Due to the cable mechanics, displacements occur between the
individual fibers in the stands. These displacements are not
translated by way of a relative movement between the filaments, but
by a reversible stretching of the matrix.
The stranding of threads to form a strand is termed a first
stranding stage. The stranding of strands to form a tensile carrier
or to form a cable is termed a second stranding stage. The tensile
carriers can be built up from chemical fibers such as, for example,
aramide fibers, Vectran (Kuraray Co., Ltd., Japan) fibers,
polyethylene fibers, polyester fibers, etc.
For reducing the bending stress, the tensile carrier consists of
thin strands stranded for each strand layer, wherein each strand
consists of threads stranded for each thread layer. The smaller the
diameter of the strand, the smaller the bending stresses resulting
from bending around the drive pulley or around the deflecting
pulley. By means of smaller strand diameters and a multi-layered
(double-layered, triple-layered or quadruple-layered) construction
of the tensile carriers the relative movements, which lead to wear
of the strands, from strand to strand can be kept small. A high
service life of the tensile carriers is thus ensured. Moreover,
some of the strands have, by virtue of the size factor, a higher
tensile strength than strands with large diameter, which
advantageously has the consequence of a higher breakage force.
= = = = =
• **GIVEN INSTRUCTION**
Could you carry on the passage about stranded tensile carriers for cables, picking up after its final sentence?

• **INFORMATION SHOWN**
= = = = =
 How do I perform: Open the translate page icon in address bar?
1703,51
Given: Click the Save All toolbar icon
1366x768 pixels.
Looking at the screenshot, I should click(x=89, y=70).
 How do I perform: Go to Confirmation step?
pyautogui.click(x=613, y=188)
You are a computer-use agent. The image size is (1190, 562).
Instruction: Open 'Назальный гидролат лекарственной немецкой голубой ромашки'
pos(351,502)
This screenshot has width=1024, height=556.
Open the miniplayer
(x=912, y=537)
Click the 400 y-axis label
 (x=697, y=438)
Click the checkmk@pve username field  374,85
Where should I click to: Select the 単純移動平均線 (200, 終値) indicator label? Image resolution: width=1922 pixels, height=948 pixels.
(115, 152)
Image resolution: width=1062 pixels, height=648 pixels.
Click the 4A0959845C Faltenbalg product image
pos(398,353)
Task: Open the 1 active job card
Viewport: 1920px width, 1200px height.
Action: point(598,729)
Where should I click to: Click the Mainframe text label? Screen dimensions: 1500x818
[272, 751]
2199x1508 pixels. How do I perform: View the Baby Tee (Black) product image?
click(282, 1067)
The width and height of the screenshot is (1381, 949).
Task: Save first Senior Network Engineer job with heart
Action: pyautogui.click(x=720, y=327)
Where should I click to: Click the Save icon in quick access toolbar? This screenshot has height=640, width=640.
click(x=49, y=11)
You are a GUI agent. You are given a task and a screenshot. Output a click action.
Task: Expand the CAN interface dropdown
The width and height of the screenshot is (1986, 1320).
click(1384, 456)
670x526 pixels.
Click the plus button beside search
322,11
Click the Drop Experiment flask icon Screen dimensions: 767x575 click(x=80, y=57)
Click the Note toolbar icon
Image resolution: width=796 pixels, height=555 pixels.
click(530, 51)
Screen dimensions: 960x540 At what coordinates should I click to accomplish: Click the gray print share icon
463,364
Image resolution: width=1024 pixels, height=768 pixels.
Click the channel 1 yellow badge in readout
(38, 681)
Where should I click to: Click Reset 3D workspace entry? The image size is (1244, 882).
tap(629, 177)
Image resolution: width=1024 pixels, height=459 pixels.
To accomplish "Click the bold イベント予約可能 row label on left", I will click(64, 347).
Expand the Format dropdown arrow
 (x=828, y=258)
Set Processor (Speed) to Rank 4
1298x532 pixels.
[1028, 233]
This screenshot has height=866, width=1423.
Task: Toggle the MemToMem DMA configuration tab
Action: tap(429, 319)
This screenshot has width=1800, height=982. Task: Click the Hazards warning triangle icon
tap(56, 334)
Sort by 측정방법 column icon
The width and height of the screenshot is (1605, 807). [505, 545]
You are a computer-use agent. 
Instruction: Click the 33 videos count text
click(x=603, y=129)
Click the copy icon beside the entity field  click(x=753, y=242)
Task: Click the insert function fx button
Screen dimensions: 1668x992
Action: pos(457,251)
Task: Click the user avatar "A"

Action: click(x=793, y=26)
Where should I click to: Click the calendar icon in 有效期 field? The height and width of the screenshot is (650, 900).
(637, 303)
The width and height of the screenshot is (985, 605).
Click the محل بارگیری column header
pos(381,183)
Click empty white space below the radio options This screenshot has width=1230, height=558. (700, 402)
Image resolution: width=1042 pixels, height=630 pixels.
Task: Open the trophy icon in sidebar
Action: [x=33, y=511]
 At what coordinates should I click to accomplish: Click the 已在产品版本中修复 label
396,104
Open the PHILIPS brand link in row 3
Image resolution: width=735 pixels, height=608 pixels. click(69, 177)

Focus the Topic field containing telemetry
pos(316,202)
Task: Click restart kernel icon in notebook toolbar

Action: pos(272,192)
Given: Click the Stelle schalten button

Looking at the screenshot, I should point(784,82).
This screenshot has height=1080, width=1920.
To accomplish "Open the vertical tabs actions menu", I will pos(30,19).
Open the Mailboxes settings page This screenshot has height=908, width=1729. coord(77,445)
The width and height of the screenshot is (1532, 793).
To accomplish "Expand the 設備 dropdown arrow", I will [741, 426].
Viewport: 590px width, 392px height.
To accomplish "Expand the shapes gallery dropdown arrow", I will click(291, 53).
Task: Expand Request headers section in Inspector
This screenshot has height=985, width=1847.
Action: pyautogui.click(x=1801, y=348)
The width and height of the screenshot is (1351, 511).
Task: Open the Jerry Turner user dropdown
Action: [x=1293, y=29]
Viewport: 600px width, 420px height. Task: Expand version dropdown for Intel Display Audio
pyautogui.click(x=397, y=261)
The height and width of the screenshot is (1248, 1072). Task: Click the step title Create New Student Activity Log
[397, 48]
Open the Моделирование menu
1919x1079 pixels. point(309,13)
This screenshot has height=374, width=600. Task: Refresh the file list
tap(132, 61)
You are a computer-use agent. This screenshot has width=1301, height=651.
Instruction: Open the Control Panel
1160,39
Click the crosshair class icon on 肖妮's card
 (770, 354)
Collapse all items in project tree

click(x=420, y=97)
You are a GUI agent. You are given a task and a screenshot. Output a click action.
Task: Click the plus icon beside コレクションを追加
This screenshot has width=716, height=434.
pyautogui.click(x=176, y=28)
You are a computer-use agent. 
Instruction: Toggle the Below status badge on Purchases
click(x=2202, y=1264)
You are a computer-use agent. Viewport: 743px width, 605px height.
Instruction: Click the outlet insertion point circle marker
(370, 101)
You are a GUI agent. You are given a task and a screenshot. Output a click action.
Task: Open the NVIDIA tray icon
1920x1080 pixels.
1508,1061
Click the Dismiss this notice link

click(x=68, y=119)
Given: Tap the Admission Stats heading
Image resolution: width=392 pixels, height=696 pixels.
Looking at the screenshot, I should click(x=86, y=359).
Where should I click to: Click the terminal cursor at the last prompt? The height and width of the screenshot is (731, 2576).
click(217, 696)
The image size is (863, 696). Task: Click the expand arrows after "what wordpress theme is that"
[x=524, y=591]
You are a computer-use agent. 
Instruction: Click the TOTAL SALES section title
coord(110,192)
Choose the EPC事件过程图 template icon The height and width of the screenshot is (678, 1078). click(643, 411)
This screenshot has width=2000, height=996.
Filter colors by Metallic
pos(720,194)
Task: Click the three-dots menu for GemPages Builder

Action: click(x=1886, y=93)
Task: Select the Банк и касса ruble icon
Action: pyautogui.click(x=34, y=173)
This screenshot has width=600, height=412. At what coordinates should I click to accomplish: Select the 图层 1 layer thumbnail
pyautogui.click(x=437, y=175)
= = = = =
• **EXPECTED ANSWER**
The supporting and drive means for uses in elevator construction,
particularly as supporting and drive means for the elevator car and
the counterweight, can have, for example, the geometry of a flat
belt or a ribbed belt or the geometry of a cogged belt. Other
current belt geometries are also conceivable. The tensile carriers
are arranged adjacent to one another in the belt, wherein the
tensile carriers are laid or stranded alternately in an "S"
direction and a "Z" direction and lie relatively closely adjacent
to one another. Depending on the respective belt geometry, at least
two, preferably between four and twelve, tensile carriers are
provided.
These tensile carriers are built up as explained further above as a
fiber composite, wherein the synthetic material (matrix material)
surrounding the strands is preferably of polyurethane and lies in
the hardness range of 50D to 75D and the fibers accepting the
tension forces are preferably of aramide. For reduction in the
coefficient of friction and the wear, between 1% and 10% Teflon
(registered trademark of E. I. du Pont de Nemours and Company,
Wilmington, Del.) material is admixed to the matrix material. Other
additives such as wax or "Teflon" powder are also usable.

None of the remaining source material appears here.